_Problem details_. Rewrite everything from the line containing "Given: Click the Annulla button" down to the line containing "will click(x=1044, y=505).", substituting "Messages" for "Contacts" and leaving all else unchanged.

########

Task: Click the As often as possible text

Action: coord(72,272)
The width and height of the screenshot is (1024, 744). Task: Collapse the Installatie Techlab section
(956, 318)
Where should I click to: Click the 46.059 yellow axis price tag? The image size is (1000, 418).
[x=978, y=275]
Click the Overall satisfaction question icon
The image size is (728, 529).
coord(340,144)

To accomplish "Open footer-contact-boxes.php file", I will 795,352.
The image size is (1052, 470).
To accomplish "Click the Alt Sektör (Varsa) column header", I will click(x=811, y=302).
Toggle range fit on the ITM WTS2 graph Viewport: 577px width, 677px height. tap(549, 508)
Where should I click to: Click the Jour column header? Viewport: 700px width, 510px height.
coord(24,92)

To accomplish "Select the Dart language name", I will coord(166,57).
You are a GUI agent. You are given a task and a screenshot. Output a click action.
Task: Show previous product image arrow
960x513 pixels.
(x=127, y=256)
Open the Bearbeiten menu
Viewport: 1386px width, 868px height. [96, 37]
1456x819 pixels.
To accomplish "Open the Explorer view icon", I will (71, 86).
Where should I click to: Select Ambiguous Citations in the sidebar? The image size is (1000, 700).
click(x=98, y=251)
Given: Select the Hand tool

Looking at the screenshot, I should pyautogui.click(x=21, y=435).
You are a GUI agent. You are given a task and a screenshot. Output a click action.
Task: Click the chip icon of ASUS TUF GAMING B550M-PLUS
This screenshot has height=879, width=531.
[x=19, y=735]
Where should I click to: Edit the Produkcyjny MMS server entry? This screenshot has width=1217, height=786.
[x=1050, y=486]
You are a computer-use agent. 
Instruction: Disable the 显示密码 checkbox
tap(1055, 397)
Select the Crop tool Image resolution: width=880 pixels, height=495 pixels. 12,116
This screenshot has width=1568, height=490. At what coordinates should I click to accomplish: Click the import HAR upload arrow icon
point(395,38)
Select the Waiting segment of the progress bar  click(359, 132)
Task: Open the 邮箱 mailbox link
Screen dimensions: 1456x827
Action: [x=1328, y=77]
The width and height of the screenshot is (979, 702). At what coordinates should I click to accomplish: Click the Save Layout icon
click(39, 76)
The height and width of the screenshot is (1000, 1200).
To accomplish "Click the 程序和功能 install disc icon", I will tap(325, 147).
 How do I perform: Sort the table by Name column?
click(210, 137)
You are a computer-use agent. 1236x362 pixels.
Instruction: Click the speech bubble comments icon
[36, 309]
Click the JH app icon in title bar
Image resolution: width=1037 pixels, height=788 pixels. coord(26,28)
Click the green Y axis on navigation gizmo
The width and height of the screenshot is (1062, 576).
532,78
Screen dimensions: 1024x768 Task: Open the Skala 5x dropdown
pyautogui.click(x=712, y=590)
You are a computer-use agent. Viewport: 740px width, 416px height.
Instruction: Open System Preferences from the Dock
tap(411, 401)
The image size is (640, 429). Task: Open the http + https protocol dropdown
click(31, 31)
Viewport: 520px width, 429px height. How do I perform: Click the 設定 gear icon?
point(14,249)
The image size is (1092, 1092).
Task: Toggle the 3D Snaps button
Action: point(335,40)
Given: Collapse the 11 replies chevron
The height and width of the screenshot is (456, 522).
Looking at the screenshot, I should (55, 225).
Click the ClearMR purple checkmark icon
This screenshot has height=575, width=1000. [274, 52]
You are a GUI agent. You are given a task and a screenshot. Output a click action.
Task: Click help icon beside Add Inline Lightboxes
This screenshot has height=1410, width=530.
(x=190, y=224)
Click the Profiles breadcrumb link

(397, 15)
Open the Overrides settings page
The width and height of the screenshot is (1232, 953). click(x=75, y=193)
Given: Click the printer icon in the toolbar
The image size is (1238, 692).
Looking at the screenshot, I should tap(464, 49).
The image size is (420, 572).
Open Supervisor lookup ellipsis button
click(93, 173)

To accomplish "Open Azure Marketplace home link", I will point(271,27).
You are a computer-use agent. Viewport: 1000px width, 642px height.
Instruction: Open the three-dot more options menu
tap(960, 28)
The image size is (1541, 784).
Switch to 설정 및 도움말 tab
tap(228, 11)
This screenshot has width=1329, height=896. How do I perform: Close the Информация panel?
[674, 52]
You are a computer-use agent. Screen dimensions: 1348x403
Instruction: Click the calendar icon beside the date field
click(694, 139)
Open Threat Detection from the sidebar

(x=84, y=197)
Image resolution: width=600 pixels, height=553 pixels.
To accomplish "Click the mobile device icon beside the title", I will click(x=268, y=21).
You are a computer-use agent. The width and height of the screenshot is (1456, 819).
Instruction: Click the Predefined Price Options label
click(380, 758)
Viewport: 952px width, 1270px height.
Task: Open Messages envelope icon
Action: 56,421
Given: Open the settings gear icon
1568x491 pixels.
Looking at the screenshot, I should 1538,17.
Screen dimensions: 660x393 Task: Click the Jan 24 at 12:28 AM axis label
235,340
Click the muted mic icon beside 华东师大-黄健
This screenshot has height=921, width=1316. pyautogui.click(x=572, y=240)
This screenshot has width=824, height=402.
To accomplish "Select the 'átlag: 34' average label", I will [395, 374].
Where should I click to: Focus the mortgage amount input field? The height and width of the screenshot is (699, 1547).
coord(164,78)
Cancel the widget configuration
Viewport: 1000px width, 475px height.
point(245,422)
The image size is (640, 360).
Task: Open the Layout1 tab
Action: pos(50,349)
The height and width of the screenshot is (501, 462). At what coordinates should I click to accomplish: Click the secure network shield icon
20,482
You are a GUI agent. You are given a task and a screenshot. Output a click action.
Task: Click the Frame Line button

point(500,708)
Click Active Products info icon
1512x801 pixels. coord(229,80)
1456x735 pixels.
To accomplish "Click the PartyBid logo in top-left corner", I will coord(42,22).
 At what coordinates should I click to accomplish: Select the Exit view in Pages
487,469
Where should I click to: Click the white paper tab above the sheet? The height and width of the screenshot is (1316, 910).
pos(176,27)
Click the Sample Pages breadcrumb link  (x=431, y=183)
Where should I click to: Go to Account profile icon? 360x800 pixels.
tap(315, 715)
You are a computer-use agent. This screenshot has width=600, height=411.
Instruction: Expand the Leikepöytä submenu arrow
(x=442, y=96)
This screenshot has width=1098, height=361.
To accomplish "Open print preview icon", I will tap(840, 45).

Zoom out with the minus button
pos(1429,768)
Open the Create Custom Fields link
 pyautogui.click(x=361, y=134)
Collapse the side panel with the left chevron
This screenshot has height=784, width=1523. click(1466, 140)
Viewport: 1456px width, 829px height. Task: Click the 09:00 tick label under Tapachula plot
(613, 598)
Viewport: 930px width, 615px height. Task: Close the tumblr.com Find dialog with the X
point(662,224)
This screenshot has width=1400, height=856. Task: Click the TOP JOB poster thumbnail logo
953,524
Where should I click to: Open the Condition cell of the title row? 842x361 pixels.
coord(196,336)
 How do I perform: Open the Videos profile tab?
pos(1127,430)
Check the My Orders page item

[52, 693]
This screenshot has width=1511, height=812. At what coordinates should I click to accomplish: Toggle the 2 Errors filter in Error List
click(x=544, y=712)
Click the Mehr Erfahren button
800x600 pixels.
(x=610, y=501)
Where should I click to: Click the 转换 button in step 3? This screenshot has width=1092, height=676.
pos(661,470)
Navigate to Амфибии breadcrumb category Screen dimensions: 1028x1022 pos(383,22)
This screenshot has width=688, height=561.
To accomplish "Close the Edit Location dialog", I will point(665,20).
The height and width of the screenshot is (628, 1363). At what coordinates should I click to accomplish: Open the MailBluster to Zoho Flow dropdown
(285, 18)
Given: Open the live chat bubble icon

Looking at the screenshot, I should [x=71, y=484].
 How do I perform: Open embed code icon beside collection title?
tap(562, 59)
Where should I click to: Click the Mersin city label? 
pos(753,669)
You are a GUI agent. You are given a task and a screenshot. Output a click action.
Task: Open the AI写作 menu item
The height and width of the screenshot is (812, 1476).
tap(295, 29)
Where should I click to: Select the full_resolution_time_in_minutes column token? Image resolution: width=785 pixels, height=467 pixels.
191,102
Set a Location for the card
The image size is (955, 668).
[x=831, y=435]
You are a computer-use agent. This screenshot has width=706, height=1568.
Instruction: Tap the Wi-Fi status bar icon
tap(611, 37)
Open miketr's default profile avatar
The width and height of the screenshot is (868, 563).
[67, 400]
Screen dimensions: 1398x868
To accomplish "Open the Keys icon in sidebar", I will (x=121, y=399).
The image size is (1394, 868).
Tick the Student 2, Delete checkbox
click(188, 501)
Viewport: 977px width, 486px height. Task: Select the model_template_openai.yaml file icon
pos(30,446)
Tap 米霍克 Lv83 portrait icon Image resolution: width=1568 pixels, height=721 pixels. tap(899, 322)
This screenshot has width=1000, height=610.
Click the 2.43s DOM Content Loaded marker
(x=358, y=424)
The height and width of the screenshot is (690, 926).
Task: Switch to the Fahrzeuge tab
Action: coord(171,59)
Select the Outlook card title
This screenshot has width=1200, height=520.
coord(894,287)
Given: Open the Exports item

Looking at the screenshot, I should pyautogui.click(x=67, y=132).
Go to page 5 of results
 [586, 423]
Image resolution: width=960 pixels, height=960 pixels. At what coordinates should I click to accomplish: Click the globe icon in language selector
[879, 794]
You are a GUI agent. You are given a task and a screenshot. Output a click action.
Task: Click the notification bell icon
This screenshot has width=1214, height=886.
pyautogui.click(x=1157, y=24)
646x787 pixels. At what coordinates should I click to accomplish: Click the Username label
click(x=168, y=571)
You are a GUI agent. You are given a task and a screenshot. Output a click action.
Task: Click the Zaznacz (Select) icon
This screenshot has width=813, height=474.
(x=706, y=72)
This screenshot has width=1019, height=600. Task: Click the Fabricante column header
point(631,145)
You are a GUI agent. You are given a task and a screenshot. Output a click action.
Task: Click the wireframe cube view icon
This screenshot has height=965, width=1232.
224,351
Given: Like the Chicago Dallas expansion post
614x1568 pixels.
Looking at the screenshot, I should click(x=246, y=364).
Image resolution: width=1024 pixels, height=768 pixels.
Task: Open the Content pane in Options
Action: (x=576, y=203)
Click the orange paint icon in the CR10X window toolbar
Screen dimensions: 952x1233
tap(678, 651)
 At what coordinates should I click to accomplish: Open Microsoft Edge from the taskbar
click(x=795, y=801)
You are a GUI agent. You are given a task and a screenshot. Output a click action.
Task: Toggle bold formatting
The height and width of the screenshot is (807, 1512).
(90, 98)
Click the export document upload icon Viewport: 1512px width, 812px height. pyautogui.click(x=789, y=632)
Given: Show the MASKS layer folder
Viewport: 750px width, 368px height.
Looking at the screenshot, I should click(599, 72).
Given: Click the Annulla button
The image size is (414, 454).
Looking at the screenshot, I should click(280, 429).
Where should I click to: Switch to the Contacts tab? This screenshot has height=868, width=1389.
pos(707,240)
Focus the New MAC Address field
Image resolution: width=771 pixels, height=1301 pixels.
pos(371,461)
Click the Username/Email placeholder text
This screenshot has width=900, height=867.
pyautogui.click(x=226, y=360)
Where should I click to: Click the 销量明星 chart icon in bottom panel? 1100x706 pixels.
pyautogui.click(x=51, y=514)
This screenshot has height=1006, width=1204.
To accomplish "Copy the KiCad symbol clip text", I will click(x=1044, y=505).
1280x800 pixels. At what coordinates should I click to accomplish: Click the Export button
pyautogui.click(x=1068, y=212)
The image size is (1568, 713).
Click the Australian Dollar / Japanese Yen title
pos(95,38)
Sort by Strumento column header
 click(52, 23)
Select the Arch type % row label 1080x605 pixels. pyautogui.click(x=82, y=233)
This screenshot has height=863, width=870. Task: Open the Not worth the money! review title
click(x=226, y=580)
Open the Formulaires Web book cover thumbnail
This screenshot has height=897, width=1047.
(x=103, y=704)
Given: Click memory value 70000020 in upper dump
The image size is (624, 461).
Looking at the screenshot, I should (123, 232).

########

_Exercise response_.
Given: Click the Annulla button
The image size is (414, 454).
Looking at the screenshot, I should click(280, 429).
Where should I click to: Switch to the Messages tab? This screenshot has height=868, width=1389.
pos(707,240)
Focus the New MAC Address field
Image resolution: width=771 pixels, height=1301 pixels.
pos(371,461)
Click the Username/Email placeholder text
This screenshot has width=900, height=867.
pyautogui.click(x=226, y=360)
Where should I click to: Click the 销量明星 chart icon in bottom panel? 1100x706 pixels.
pyautogui.click(x=51, y=514)
This screenshot has height=1006, width=1204.
To accomplish "Copy the KiCad symbol clip text", I will click(x=1044, y=505).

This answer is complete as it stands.